Tuesday, March 24, 2020

Swing Along: The Musical Life of Will Marion Cook


Although Marva Griffin Carter's biography of Will Marion Cook is too short, it is required reading for a study of one of the most pivotal figures in the prehistory of jazz music. Admittedly, I only knew of Will Marion Cook in passing through his son's reputation as one of the translators of Jacques Roumain's magnum opus, but his name is frequently mentioned in the context of African American music of the pre-jazz era. Undoubtedly, Cook's talents as a composer for black musical theater in the 1890s and 1900s helped pave the way forward for jazz by opening doors to black musicians in New York City.
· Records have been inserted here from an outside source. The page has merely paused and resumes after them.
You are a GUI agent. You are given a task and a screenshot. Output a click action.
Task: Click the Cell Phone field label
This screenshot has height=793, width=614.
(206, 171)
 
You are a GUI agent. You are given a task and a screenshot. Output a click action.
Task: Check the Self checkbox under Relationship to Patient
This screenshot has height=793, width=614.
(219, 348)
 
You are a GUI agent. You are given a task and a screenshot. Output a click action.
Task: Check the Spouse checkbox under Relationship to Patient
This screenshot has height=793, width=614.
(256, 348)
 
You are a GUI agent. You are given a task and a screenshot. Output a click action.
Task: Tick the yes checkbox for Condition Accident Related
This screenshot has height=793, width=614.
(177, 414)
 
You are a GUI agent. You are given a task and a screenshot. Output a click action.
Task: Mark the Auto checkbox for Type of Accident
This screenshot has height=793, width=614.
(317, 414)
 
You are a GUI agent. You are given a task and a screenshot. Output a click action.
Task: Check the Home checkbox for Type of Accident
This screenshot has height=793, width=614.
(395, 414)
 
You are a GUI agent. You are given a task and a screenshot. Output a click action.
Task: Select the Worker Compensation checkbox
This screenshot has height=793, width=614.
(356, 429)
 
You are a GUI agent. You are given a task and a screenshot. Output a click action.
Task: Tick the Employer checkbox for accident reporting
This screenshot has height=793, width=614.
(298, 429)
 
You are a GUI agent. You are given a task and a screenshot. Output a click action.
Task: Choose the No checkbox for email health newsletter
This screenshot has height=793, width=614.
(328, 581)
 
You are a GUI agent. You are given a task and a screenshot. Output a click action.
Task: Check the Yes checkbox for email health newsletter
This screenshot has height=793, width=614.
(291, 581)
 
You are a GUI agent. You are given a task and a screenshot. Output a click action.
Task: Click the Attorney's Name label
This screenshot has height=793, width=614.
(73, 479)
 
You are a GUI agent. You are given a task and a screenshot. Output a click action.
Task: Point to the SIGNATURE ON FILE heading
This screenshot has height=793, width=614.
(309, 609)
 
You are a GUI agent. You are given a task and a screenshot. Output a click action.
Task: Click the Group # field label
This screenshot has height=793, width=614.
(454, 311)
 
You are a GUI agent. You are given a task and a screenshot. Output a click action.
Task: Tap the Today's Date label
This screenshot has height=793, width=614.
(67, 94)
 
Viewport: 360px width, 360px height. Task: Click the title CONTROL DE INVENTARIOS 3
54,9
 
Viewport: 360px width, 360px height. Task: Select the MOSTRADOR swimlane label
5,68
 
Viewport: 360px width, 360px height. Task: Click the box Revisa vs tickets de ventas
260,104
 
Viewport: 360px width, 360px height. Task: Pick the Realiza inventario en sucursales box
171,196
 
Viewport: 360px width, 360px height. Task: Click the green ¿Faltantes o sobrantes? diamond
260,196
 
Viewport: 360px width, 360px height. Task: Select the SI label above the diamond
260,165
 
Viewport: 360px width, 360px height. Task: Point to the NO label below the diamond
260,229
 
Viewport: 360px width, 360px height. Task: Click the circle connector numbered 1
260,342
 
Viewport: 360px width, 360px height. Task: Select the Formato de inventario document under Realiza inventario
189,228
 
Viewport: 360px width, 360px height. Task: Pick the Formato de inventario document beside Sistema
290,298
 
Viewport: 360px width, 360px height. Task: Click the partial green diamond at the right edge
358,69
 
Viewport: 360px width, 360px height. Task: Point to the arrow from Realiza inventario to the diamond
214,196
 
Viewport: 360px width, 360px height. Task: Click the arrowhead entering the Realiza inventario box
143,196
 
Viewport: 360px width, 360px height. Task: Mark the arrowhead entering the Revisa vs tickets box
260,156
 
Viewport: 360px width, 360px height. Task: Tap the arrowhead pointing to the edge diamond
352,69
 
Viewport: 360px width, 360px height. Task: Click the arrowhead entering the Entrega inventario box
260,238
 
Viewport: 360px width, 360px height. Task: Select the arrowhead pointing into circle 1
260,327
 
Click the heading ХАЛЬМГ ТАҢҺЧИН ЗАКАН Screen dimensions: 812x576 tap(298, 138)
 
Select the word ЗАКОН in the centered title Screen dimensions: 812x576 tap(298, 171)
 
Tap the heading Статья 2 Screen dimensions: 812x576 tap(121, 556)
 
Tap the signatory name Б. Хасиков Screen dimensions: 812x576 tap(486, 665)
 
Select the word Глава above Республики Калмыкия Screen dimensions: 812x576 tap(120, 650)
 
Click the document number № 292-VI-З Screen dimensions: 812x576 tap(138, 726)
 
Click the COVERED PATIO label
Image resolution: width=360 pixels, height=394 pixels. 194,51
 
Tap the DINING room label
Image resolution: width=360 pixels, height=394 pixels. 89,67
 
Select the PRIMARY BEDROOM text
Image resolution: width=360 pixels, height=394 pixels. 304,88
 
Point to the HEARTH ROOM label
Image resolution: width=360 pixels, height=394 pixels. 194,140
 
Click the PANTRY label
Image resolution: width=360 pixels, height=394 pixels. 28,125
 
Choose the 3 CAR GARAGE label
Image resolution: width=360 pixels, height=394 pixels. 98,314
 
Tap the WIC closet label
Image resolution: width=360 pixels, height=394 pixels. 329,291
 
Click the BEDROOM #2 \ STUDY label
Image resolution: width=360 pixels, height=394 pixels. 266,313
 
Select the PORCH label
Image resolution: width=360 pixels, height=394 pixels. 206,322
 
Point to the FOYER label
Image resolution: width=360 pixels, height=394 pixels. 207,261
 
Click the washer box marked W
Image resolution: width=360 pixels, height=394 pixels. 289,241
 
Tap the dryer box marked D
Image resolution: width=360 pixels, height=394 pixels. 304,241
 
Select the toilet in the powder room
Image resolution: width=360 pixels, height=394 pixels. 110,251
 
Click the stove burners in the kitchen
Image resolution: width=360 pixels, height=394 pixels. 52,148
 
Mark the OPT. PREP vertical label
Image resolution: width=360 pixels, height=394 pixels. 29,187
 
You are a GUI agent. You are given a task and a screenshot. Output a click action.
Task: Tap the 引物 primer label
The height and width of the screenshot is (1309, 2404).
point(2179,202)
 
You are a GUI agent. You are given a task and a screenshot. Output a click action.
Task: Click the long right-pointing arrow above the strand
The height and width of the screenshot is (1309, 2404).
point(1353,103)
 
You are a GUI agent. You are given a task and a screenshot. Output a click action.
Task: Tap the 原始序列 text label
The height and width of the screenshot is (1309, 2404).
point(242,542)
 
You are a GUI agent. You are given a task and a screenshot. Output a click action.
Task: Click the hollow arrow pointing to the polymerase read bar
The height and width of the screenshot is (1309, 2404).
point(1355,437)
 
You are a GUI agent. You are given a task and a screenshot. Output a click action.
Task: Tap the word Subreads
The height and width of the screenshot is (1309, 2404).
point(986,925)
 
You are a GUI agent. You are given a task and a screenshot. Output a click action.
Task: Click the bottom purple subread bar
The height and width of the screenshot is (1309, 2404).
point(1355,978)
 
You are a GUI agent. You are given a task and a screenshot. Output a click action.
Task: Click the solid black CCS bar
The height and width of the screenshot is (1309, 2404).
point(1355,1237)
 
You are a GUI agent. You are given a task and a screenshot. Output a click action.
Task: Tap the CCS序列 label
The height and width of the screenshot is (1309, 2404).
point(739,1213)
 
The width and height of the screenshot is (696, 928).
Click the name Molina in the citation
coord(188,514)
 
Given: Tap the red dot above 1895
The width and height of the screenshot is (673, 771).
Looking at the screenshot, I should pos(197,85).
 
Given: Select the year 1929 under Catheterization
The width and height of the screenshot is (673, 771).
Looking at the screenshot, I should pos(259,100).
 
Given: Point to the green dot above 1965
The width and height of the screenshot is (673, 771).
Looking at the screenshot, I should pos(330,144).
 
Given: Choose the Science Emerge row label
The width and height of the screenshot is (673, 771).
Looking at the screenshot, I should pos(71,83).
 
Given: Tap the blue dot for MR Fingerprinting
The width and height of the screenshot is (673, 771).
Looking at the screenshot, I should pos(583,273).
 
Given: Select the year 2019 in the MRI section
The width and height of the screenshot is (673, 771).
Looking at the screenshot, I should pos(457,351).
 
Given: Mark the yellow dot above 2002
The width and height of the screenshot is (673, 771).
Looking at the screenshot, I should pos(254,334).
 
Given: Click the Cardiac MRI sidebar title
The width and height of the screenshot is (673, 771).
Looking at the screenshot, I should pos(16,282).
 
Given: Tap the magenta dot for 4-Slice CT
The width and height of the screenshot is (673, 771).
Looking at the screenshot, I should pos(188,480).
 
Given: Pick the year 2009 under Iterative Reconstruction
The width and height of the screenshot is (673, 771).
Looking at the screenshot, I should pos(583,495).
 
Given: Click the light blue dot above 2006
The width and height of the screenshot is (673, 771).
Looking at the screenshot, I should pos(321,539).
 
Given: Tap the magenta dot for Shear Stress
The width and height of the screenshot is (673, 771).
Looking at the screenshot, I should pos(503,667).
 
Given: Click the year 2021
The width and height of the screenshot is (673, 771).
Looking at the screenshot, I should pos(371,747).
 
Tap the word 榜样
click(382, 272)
The Southern Syncopated Orchestra, unfortunately, was never recorded. But if arrangements from that Cook orchestra are ever located, it would be interesting to see in what ways it was a precursor to big band jazz. We know that Cook, like Europe, wanted to develop a uniquely African American musical aesthetic, which featured aspects of ragtime and proto-jazz. The number of jazz musicians who went on to leave a significant mark in the genre are plentiful, including Duke Ellington who perhaps best encapsulated Cook's desire to combine elements of highbrow and lowbrow musical expressions into a new aesthetic reflecting "racial" consciousness.